The Peak: What has been some of the safety security challenges of the SFU community?

Mark Lalonde: SFU is a community of some forty thousand people, spread across three municipalities. Similar to other universities, safety challenges we prepare for include earthquake, fire, extreme weather, critical events in laboratories, personal safety and sexual violence, to name a few.


TP: Exactly what kind of problems are the new communication channels supposed to address?

ML: By far the most common use of our emergency communications channels is during snow events. In the case of closures due to severe weather such as snow, the university community will be advised via email notification, SFU Twitter, the SFU Website, and on-campus digital screens.

After every winter season SFU administration reviews the Severe Weather Plan to identify lessons learned and seek feedback from our community, all of which is incorporated into the planning process for the next winter.


TP: What are the extended communications channels?

ML: SFU Alerts is a suite of urgent notification systems that allows the university to quickly notify students, faculty, and staff using a variety of methods. The university has extended the communication channels to include Alertus Desktop Notification, which is a pop-up alert on SFU-managed computers, and the SFU Snap app that delivers push notifications on mobile devices.

Urgent notifications include any security or safety situation that requires you to leave or avoid an area of the university.


TP: How are the new additions going to complement existing ones?

ML: Our community is diverse in how it receives information and no one single channel meets the needs of all, hence the requirement to offer multiple channels simultaneously to reach as many people as possible – all at the same time. We are constantly researching new innovative technologies and best practices when it comes to emergency and crisis communication to ensure the safety of the university community and may add more channels in the future.


Lalonde informed us that, while increasing the number of crisis communication channels, the university has a multi-year plan to study and test its emergency response and notification capabilities through drills and exercises.
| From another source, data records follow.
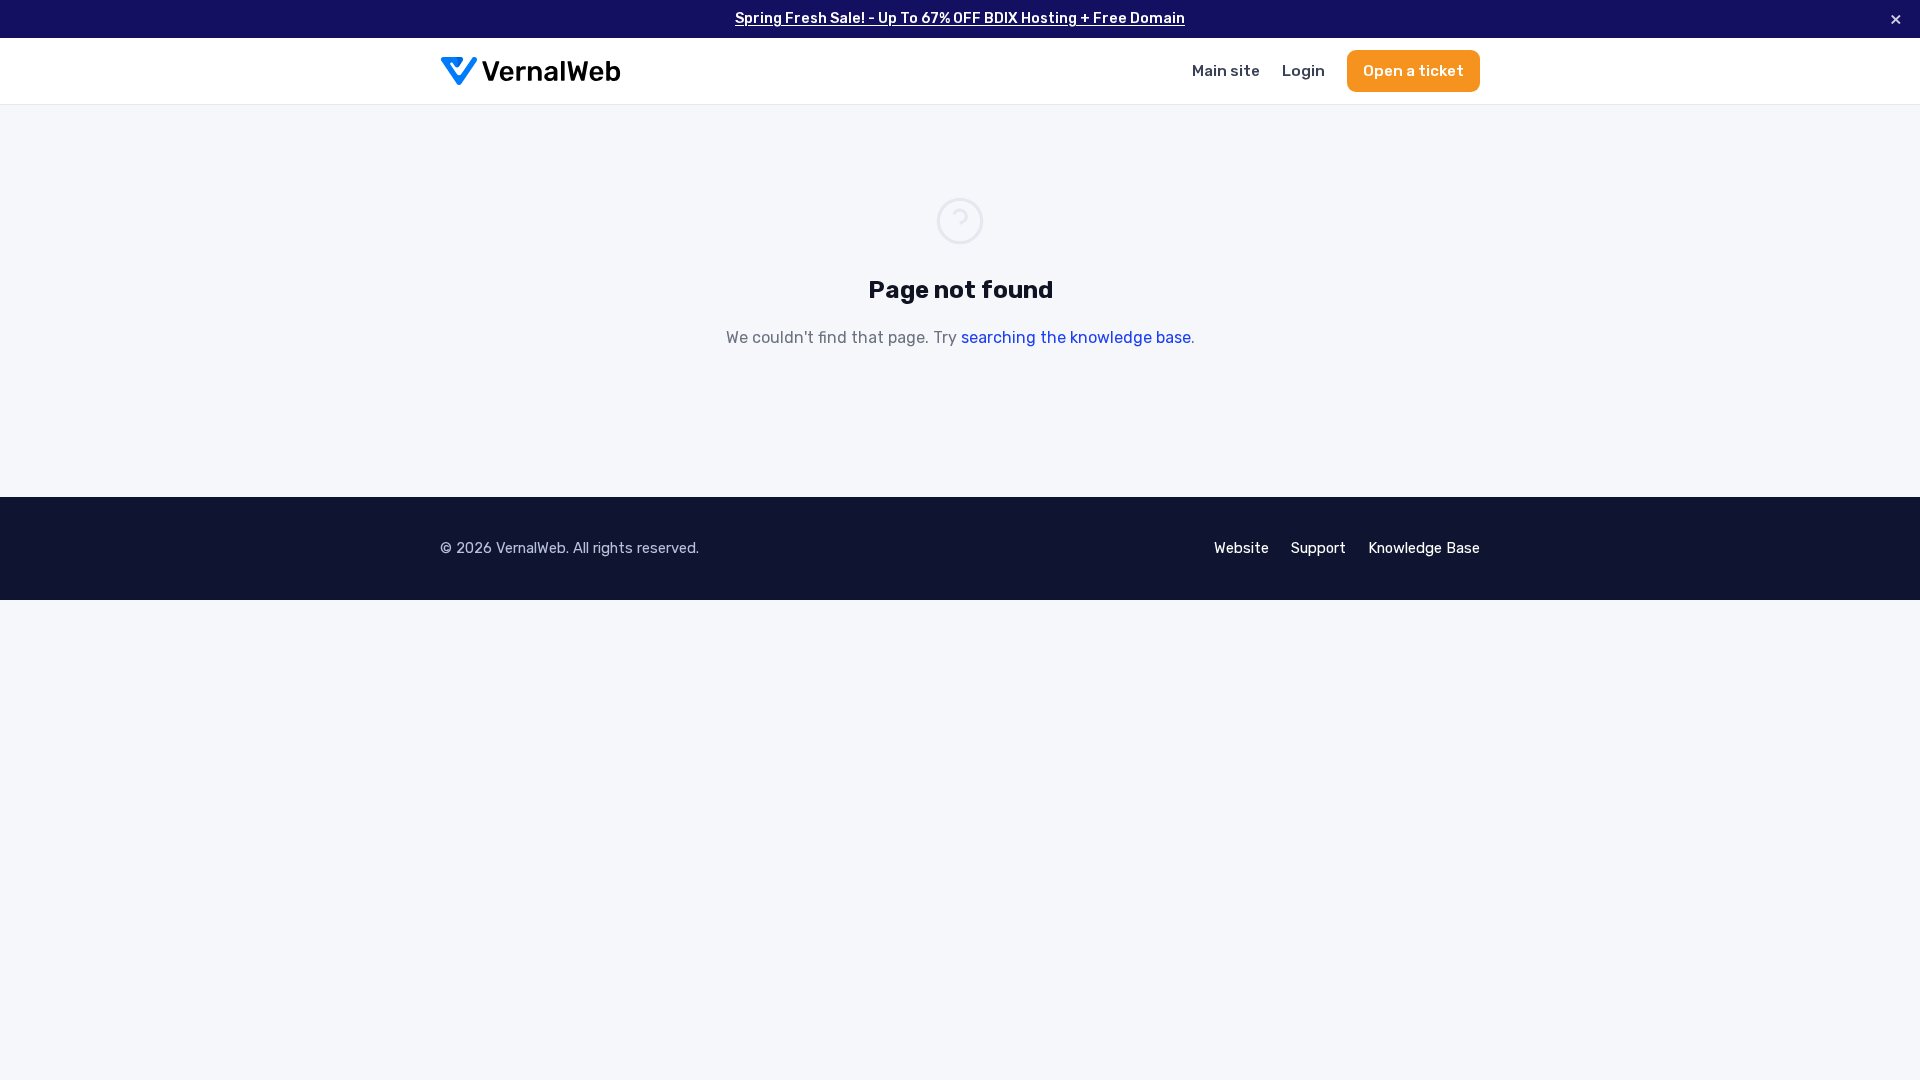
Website (1241, 548)
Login (1303, 71)
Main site (1226, 71)
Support (1318, 548)
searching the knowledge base (1076, 337)
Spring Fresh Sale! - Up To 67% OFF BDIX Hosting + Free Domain (960, 18)
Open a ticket (1413, 71)
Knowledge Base (1424, 548)
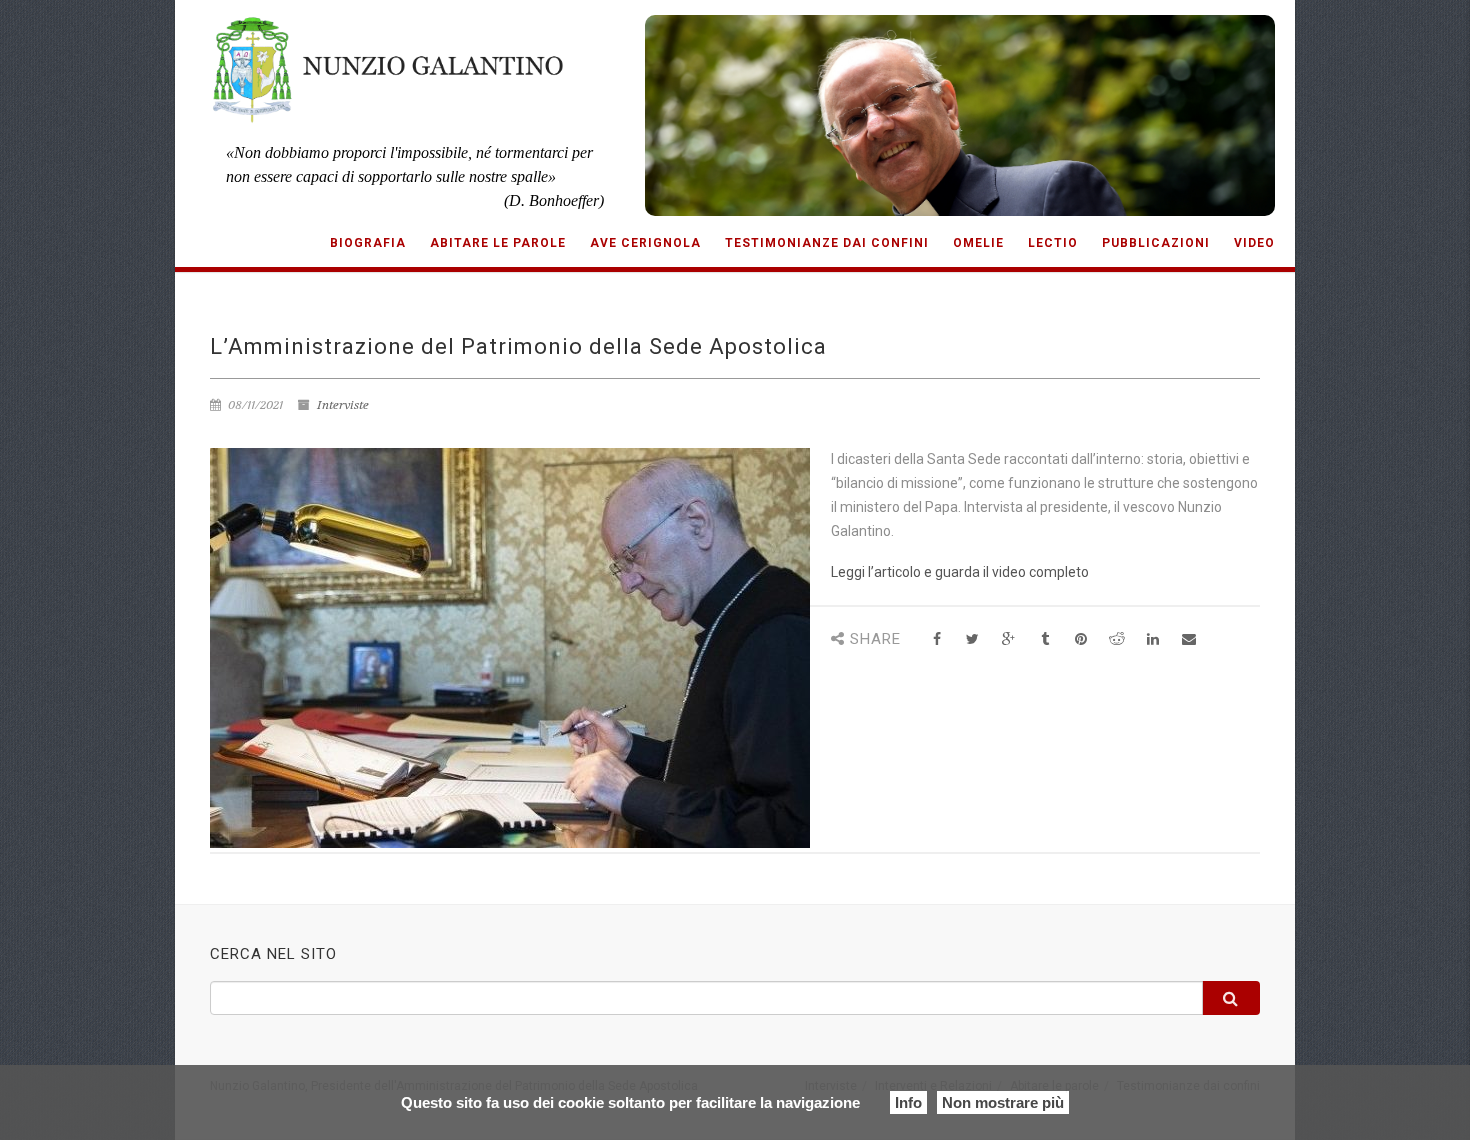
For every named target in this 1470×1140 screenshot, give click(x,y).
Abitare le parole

Because of this effort, on Tuesday, May 15, SFU will be testing its campus lockdown procedures on the SFU Surrey campus.

     As Lalonde explained, a campus lockdown is an emergency procedure to ensure that the occupants of university buildings are protected from an active threat. This measure is implemented only when necessary. He further mentioned that, to ensure everyone’s safety, it is essential that all campus community members understand what is expected when a lockdown situation occurs.

     “On the morning of May 15, the SFU Surrey campus community will be notified of the drill through a number of channels including the annunciator system, SFU desktop alerts, digital screens, and social media,” he wrote. “If you are on campus, we request your cooperation to allow the SFU community to participate in the drill, which is expected to last 10 minutes.”

     Lalonde stated that SFU is constantly researching new and innovative methods and best practices when it comes to emergency and crisis communication to ensure the safety of the university community. In Lalonde’s words, “The university is committed to the safety of the community by ensuring that our plans, practices, resources and personnel are appropriate to our context.”